_Exercise materials_:
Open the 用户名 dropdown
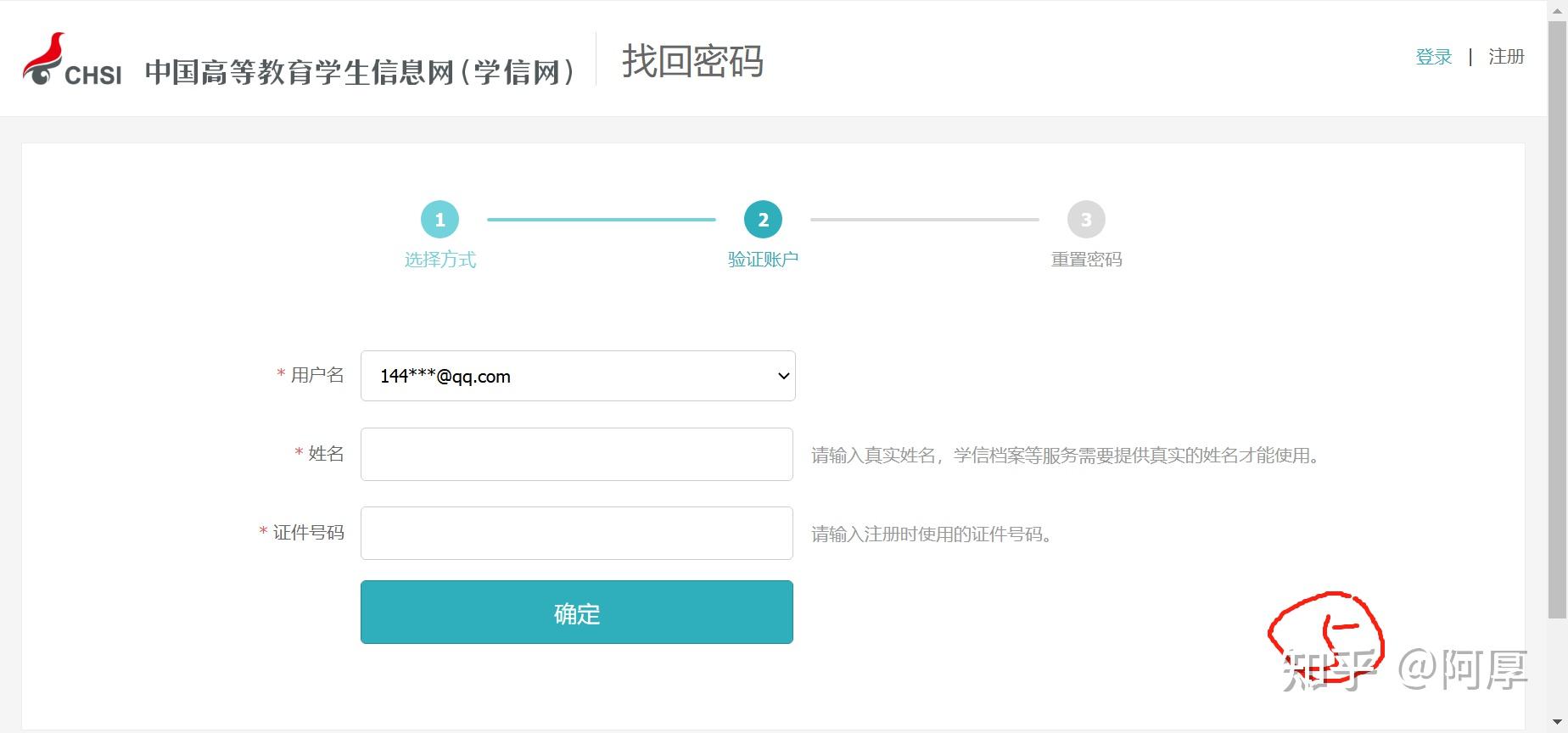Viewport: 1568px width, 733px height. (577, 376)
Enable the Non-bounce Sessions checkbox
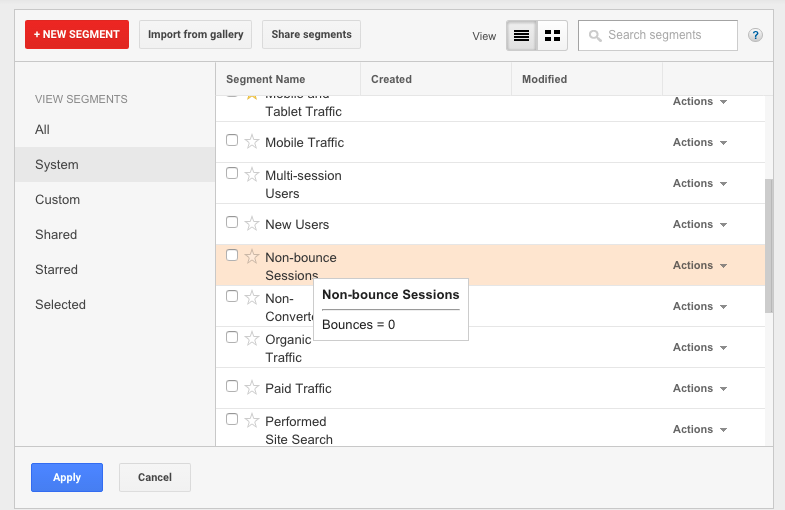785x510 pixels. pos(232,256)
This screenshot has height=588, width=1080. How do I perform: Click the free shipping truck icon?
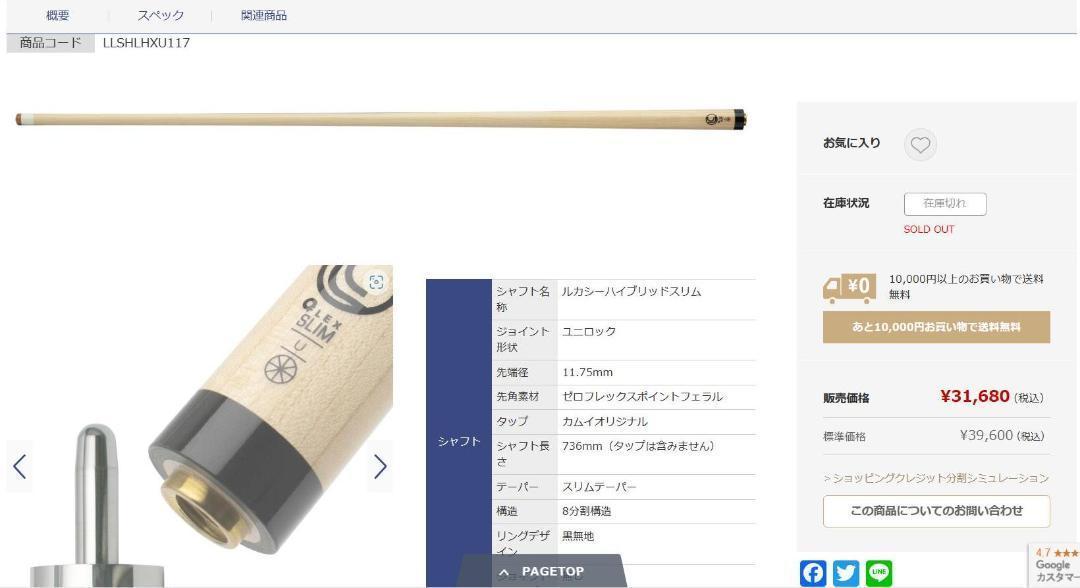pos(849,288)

--

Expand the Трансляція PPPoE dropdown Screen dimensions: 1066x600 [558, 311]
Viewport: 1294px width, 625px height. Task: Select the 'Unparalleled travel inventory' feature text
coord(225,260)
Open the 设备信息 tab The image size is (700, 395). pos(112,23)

...

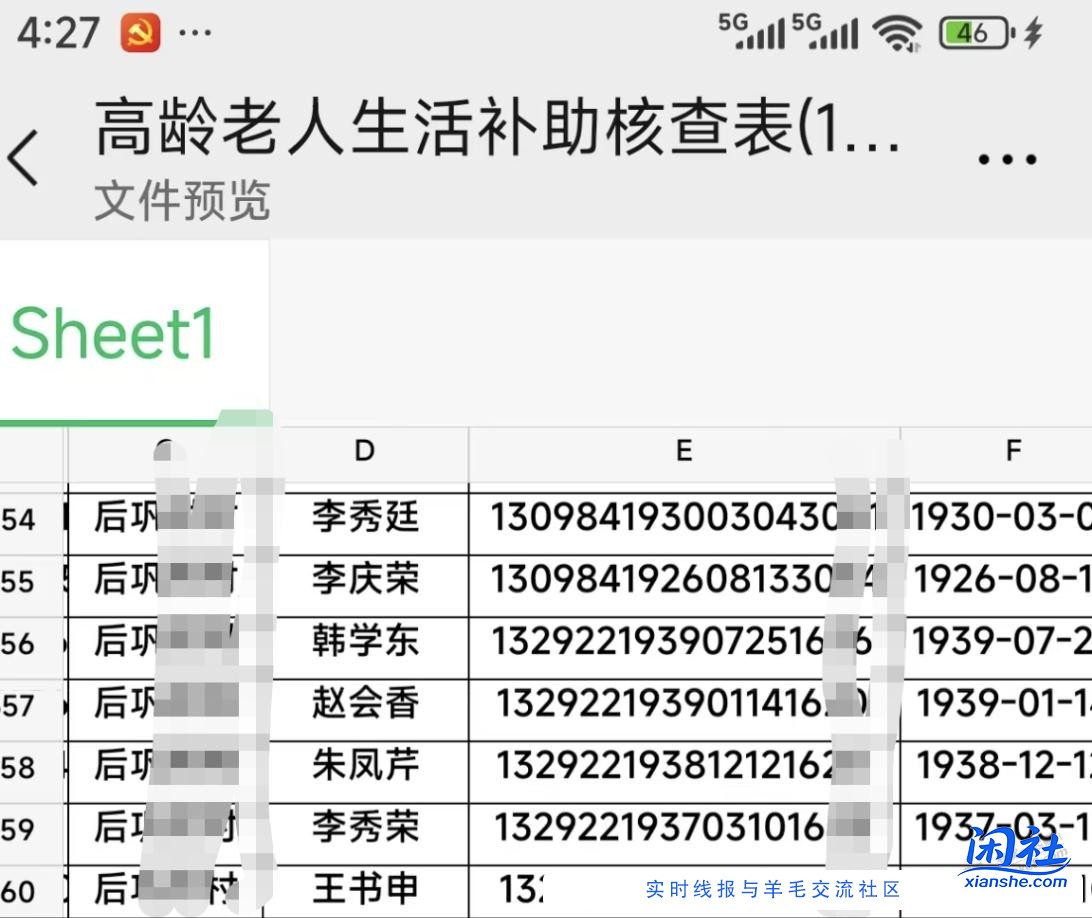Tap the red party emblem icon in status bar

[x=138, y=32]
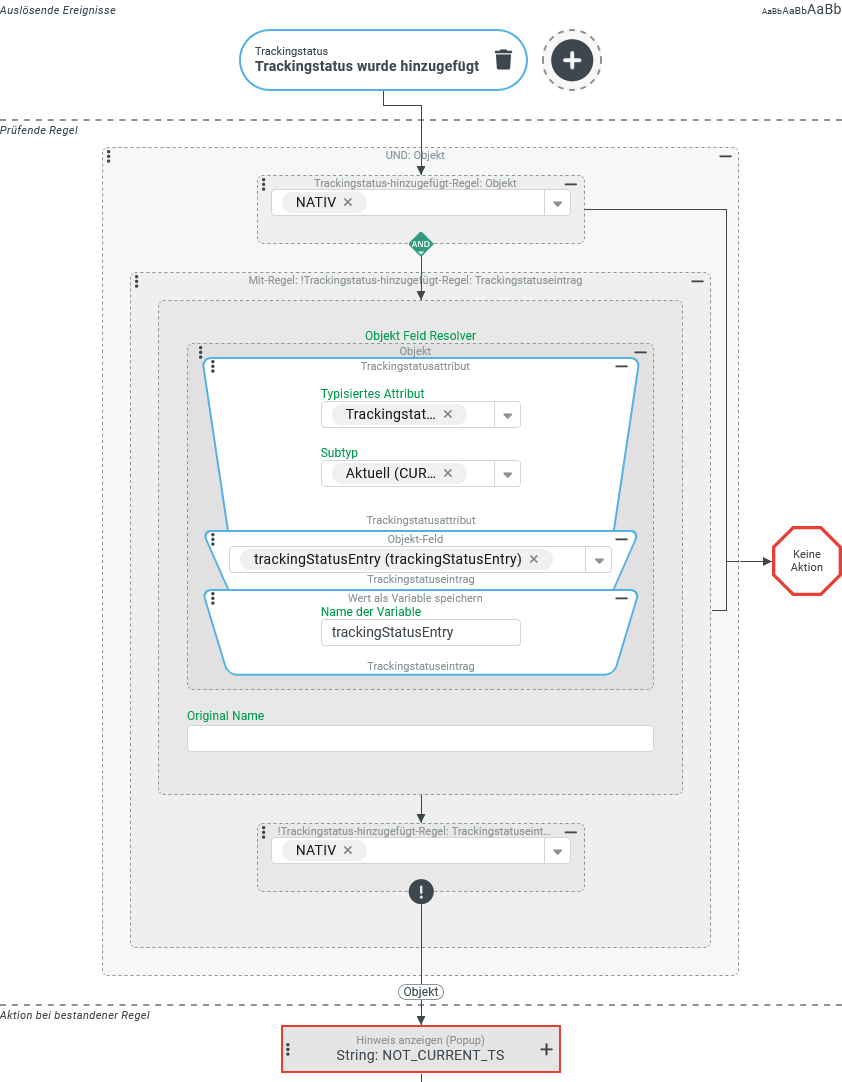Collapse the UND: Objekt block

_Work order_: Here the job is to set down exactly the lines of the material above that fall between the one with "Expand the Трансляція" and the one with "Open the 设备信息", inclusive, and nothing beyond them.

_Exercise response_:
Expand the Трансляція PPPoE dropdown Screen dimensions: 1066x600 [558, 311]
Viewport: 1294px width, 625px height. Task: Select the 'Unparalleled travel inventory' feature text
coord(225,260)
Open the 设备信息 tab The image size is (700, 395). pos(112,23)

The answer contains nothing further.